The issue of open data is on the minds of a lot of technology users and watchers of late, thanks to the media blitzkrieg surrounding the WikiLeaks Web site and the legal battles facing WikiLeaks founder Julian Assange. In the face of such a controversial issue, it's only natural to ask questions about who owns data and what rights do they have to use and own it?
A more pedestrian — and far less controversial — application of the open data issue is this: who owns the data you put on more everyday Web services, such as Facebook, Yahoo!, or one of the many Google Web applications? The assumption "why me, of course" may actually not be true.
This is because data on the various Web services is often locked into the service itself. If Gmail were to go off the air tomorrow, how many millions of users would completely lose not only the ability to communicate presently, but also lose any archived messages? Are messages regularly backed up? In fact, how does one back up Gmail? (Hint: use a standalone POP or IMAP client and pull down the messages to your local machine... and hope you have enough storage capacity.)
And that's just Gmail: what about all the other Google services? Google's own solution, the Data Libration Front is a good start, but who has an open source stack equivalent to Google's to which to move the data? Without such a stack, what good is exporting a Google user's data out?

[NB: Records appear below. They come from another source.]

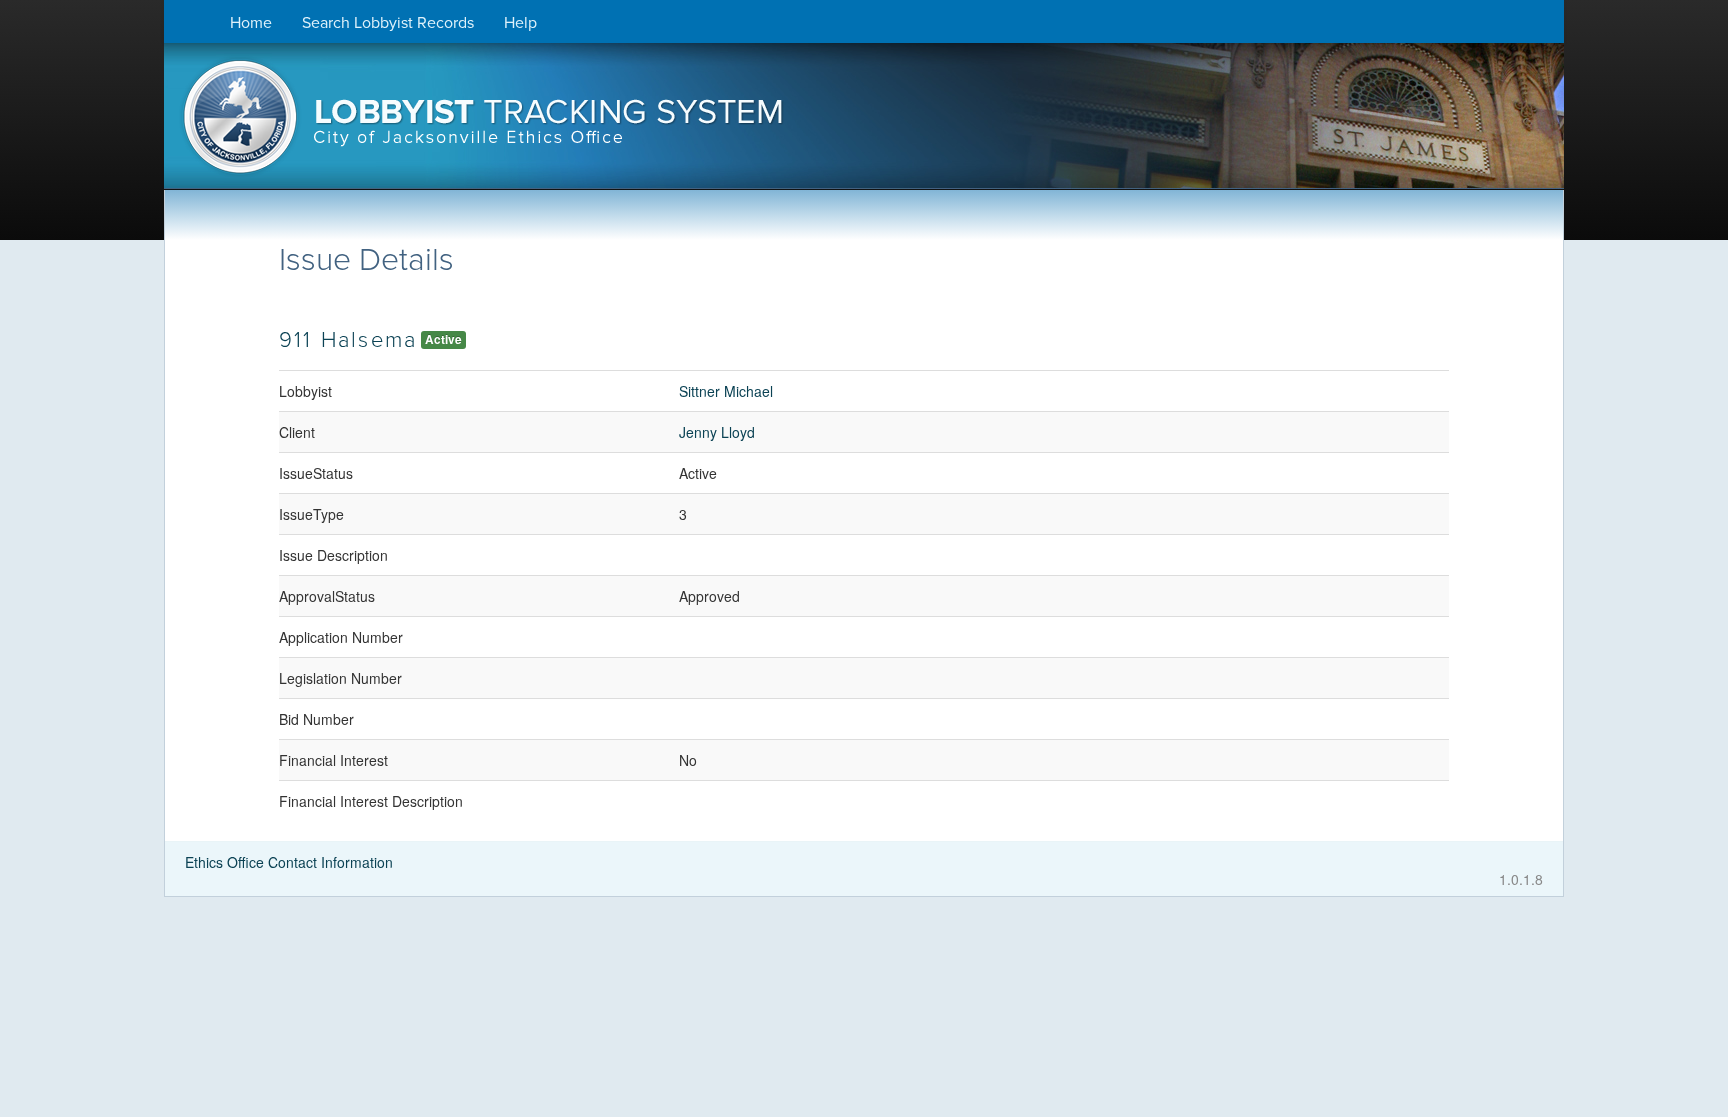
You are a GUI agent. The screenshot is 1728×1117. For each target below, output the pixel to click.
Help (520, 23)
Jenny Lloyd (717, 432)
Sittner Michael (726, 391)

Then there is the issue of control, another hallmark of ownership. Who sees the data on Gmail? What processes are looking at those messages in the Inbox, seeing a few occurrences of the word "habit," and concluding an ad for a twelve-step program would be appropriate to display?
For all the emphasis the open source community has on the freedom surrounding software used, that same community is often willing to sacrifice the same measure of freedom for their data — a far more personal aspect of their online lives.
Open data is a solution to the problem that many users may not recognize they have: how to keep their data accessible and controlled in an environment where that data is increasing online and typically out of control and (at times) inaccessible.
Creating an Open Web
One strong proponent for open data on the Web is Stormy Peters, the former director of the GNOME Foundation and currently head of Mozilla's developer engagement program. Peters often speaks about the importance of open data, addressing the topic at this year's OSCON and at the Ohio LinuxFest, where this reporter attended her presentation. Peters cited several examples of services where data can get out of control. Facebook, for example, notoriously holds onto user data rather tightly, to the point where it's difficult for the users themselves to completely export the data to another service, should they choose. Not to mention Facebook's ongoing privacy travails.
Using ReclaimPrivacy.org is simple; just drag the bookmarklet up to your bookmarks, log into Facebook, and surf to your privacy settings. Once on the page, click the bookmarklet link and off the script will scan for slack privacy settings.
Facebook is just one example in a very wide world of data and privacy problems. Many Web-enabled services used today have a less-than-open data policy in place.
Peters notes some positive exceptions in her presentations: Identi.ca, the open source microblogging service, not only has open code, but open data policies as well. Similar openness is expected to be found on Diaspora, an open source version of Facebook's social services now in alpha development.
But will "open" be enough of a draw? Web service users might not want to go through the hassle of moving to more open systems just for privacy's sake, which will certainly lower customer pressure for open data. And, with so much money involved with mining and keeping customer data, don't expect openness to magically spread through service providers' policies without significant customer pressure.